Suskunluk Sarmalı kuramı, 1964 yılında bilim insanı Elisabeth Noelle Neumann tarafından ortaya konmuş bir kitle iletişim modelidir. Neumann’ın yaptığı deneylerle oluşturduğu bu kuram “Eğer bir ortamda bir grup içinde çoğunluk aynı fikirdeyse, hâkim görüşe karşıt olanlar düşüncelerini ifade etmeye çekinirler. Böylece herkes aynı fikirde olmasa bile öyleymiş gibi bir ortam doğar ve oluşan suskunluk sarmalı herkesi sarar. İlerleyen süreçte karşıt görüşlü olanlar da çoğunluk fikrinin bir savunucusu haline gelirler ” şeklinde özetlenebilir.
Hepimiz hayatımızda suskunluk sarmalını bir şekilde tecrübe etmişizdir. Belki bir aile meclisinde, belki arkadaş sohbetinde, belki okulda bir derste, belki işyerinde bir toplantıda… İnsanın psikolojisinde menfaatini korumak içgüdüsü vardır. Bu nedenle hâkim görüşe karşı çıkmak ve “kral çıplak” diyen olmak her zaman kolay değildir. Nitekim bizim kültürümüzde “Söz gümüşse sükût altındır” şeklinde susmayı yücelten özdeyişlerimiz de mevcuttur. Ortamdan dışlanma tehdidi karşısında korkan birey çoğu zaman susar, fikrini söylemekten çekinir, bulunduğu ortamın genel kanaatlerine uygun davranarak suskunluk sarmalının içine girer.
Kendi hayatıma baktığımda, suskunluk sarmalını en çok iş hayatımda tecrübe ettiğimi söyleyebilirim. Özellikle proje yönetim toplantılarında yöneticinin görüşüne karşıt fikirler sunmak çoğu zaman mümkün olmaz. Başarılı görünmek adına gerçekçi olmayan zaman planıyla yürürlüğe konan projeler suskunluk sarmalına girerek itiraz edilmediğinde genellikle başarısız olur.
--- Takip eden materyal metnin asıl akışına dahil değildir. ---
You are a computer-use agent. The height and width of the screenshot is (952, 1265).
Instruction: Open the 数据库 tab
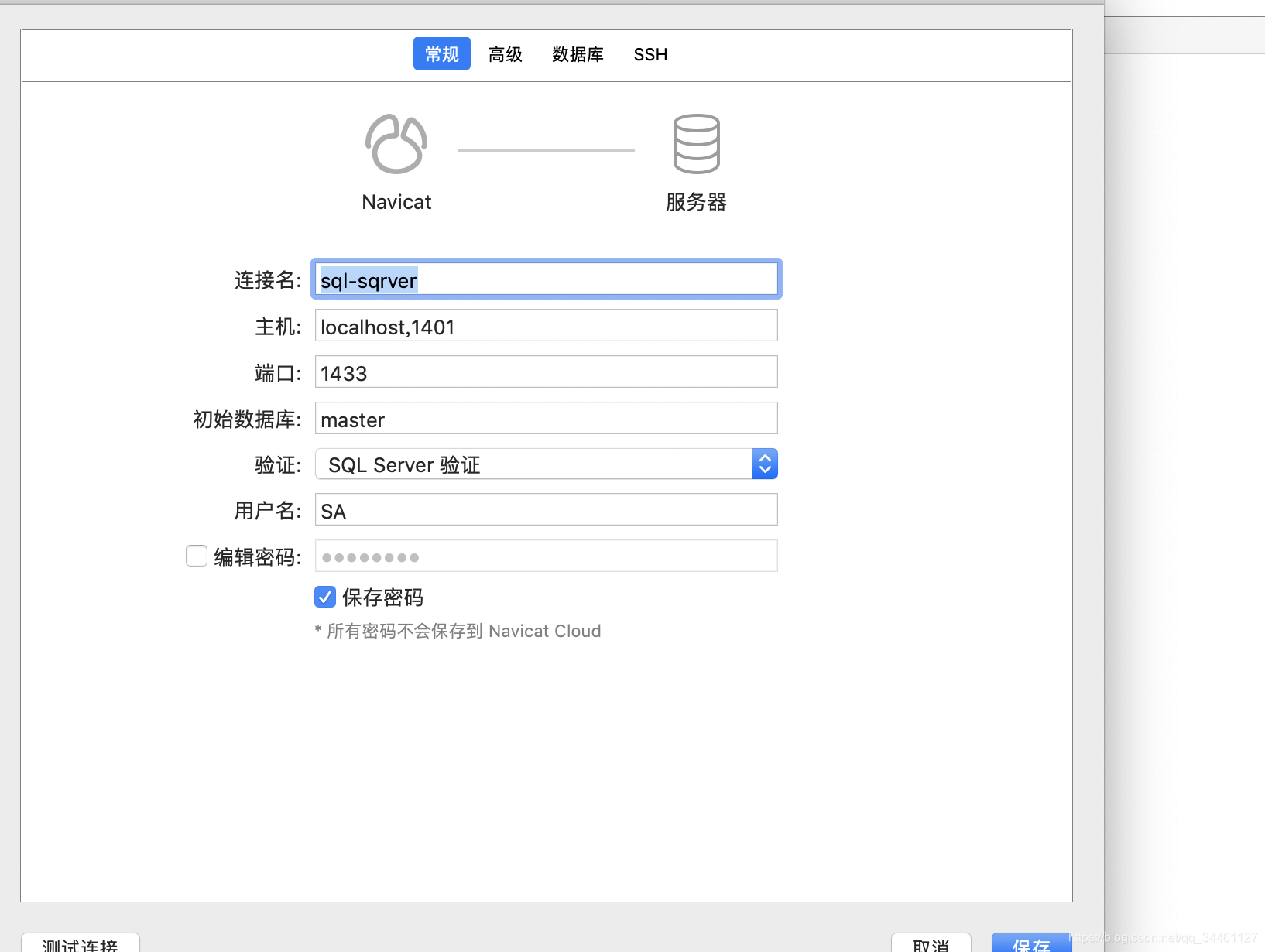click(578, 53)
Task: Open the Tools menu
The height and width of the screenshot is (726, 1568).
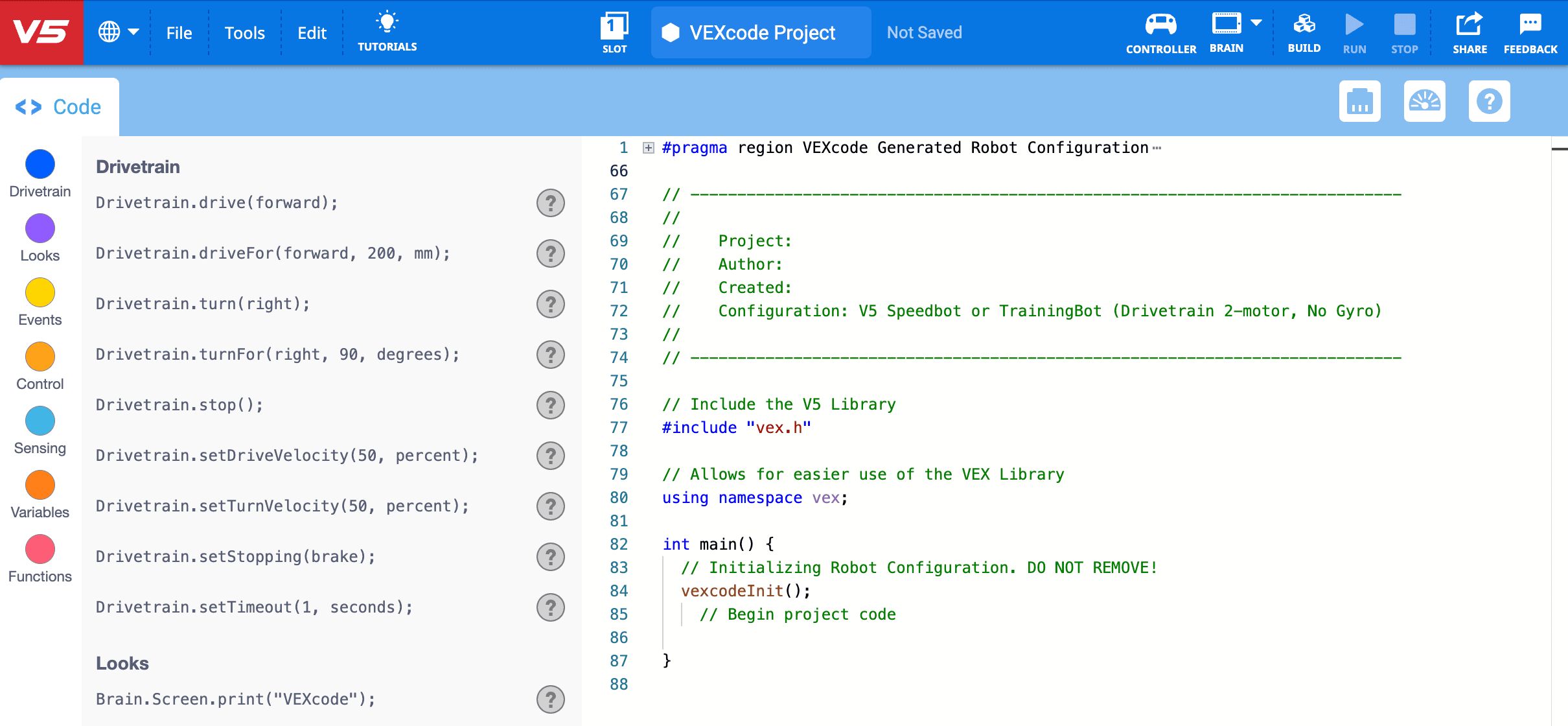Action: click(244, 32)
Bir zamanlar kurumsal bir şirkette çalışırken geliştireceğimiz bir proje için 2 aylık zaman planıyla toplantıya katıldığımda, Üst Yönetici bunun 1 aya düşürülmesini talep etmişti. Bu şekilde yetişemeyeceğini söylediğimde, “Sizi ‘challenge’ ediyorum. 1 ayda yetiştirin ki başarılı olduğunuzu görelim” demişti. Esasında slogan olarak güzel gözükse de gerçekliği olmayan, “Zoru hemen başarırız, imkânsız zaman alır” cümlesinin hayatta uygulanmaya çalışılmasıydı. Projenin diğer paydaşları da yetişemeyeceğini biliyorlardı ancak itiraz eden olmayınca o şekilde plan geçmişti. Sonrasında yapılması gereken fazla mesailer, çalışan mutsuzluğu, projeye konan ek “kaynak”lara rağmen proje 1 ayda bitirilememişti. Suskunluk sarmalının sonucu her açıdan yıkıcı olmuştu.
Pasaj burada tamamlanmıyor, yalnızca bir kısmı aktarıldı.